§ **Activity**: For the data below, please report each line where the word "Viewport" is found.

§ **Information provided**:
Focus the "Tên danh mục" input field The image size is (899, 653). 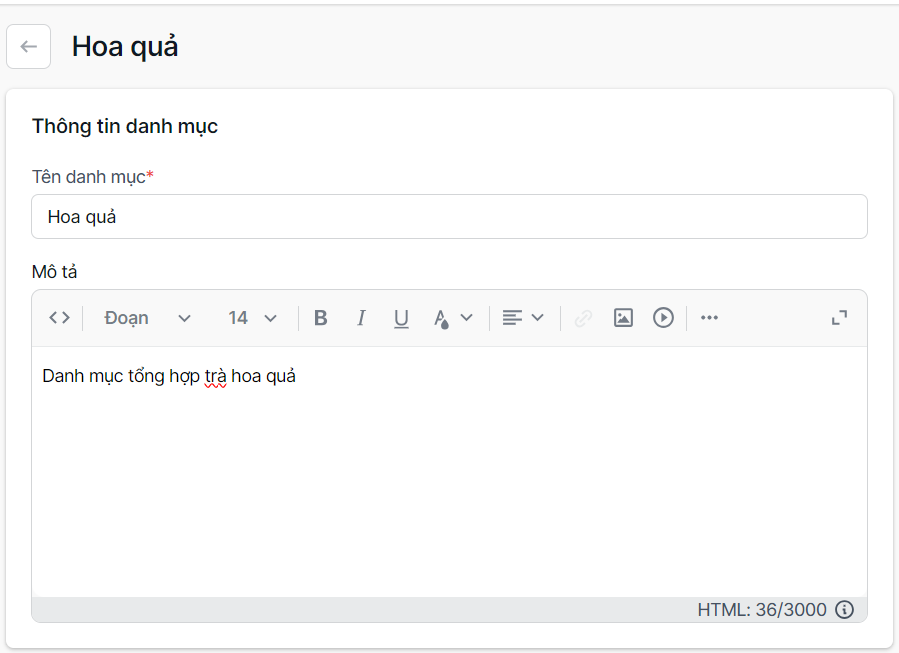(x=449, y=217)
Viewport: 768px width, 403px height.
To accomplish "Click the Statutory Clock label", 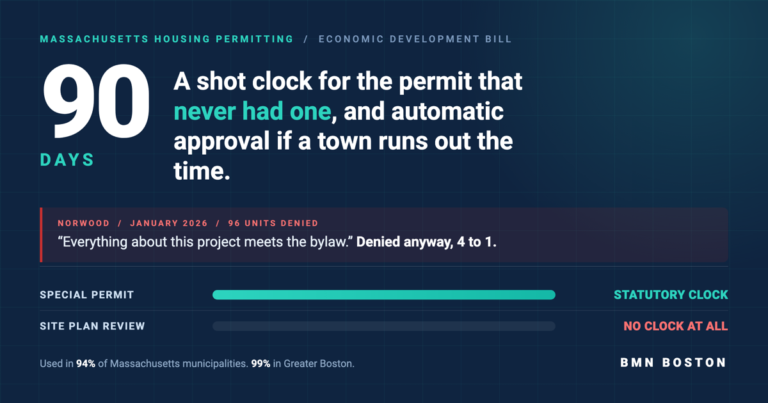I will click(x=671, y=295).
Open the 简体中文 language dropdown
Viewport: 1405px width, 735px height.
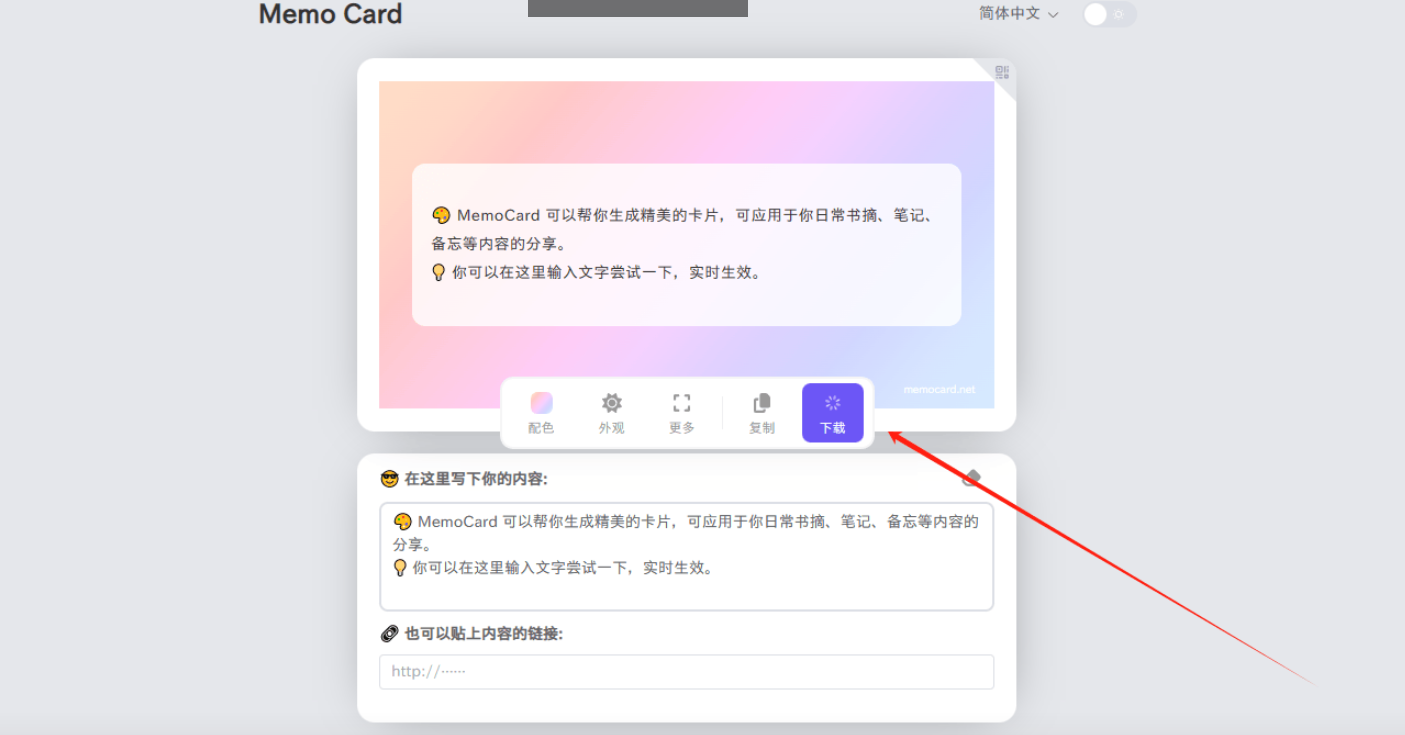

§ **Solution to this exercise**:
Viewport: 768px width, 403px height.
Viewport: 1405px width, 735px height.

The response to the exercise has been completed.